• Extract to read:
++++++++++++++++++++

Folding the 4th level is only a part of the problem, we also have to 
dynamically change the virtual address of the kernel: how can we achieve 
that without relocations ?

KASLR also uses relocations, see Zong's recent patchset.

Thanks,

Alex

> 
> If we can totally avoid relocation then it will certainly help in performance.
> 
> Regards,
> Anup
> 
>>
>>>
>>> I think the best bet here would be to have a Kconfig option for the
>>> number of
>>> page table levels (which could be MAXPHYSMEM or a second partially free
>>> parameter) and then another boolean argument along the lines of "also
>>> support
>>> machines with smaller VA widths".  It seems best to turn on the largest VA
>>> width and support for folding by default, as I assume that's what
>>> distros would
>>> do.
>>
>> I'm not a big fan of a new Kconfig option to allow people to have a
>> 3-level page table because that implies maintaining a new kernel, even
>> for us, having to compile 2 kernels each time we change something to mm
>> code will be painful.
>>
>> I have just reviewed Zong's KASLR patchset: he needs to parse the dtb to
>> find out the reserved regions in order to not override one of them when
>> copying the kernel to its new destination. And after that, he loops back
>> to setup_vm to re-create the mapping to the new kernel.
>> If that's the way we take for KASLR, we can follow the same path here:
>> boot with 4-level by default, go to check what is wanted in the device
>> tree and if it is 3-level, loop back to setup_vm.
>>
>>>
>>> I didn't really look closely at the rest of this, but it generally
>>> smells OK.
>>> The diff will need to be somewhat different for the next version, anyway :)
>>>
>>> Thanks for doing this!

++++++++++++++++++++

• Data extract:

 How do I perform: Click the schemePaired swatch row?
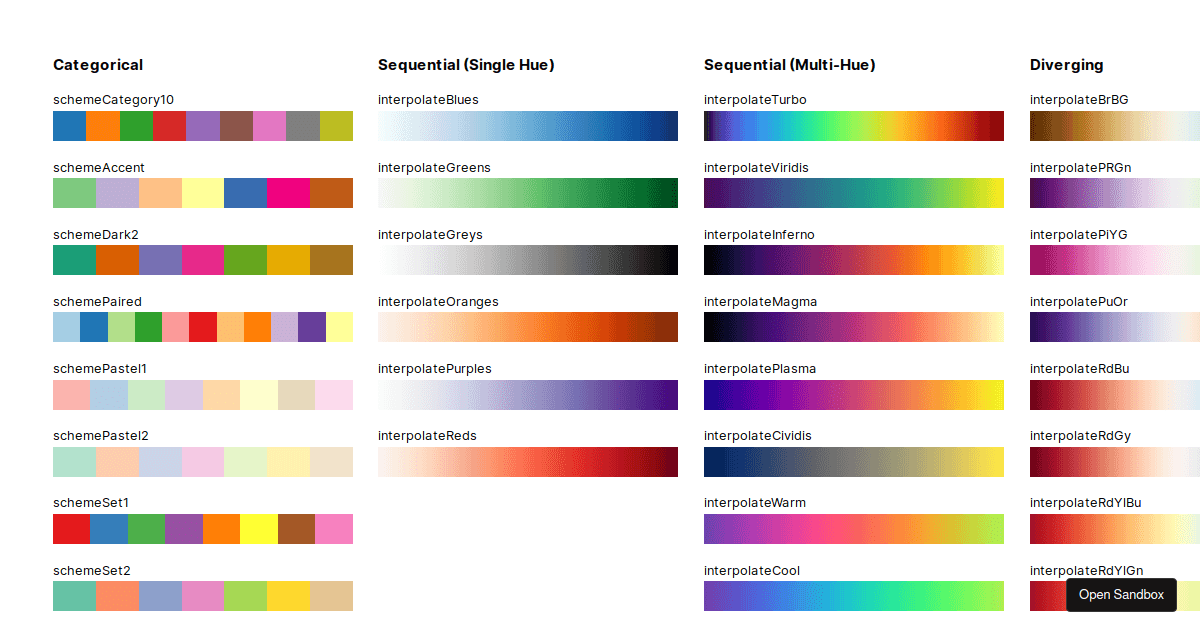(203, 327)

++++++++++++++++++++

• Directives:
• 1. Name every person mentioned by name in the page table thread.
• 2. Write out the stretch of the page table thread from "Folding the 4th" through "without relocations ?".

• Answers for the tasks:
• 1. Alex, Anup, Zong

• 2.
Folding the 4th level is only a part of the problem, we also have to 
dynamically change the virtual address of the kernel: how can we achieve 
that without relocations ?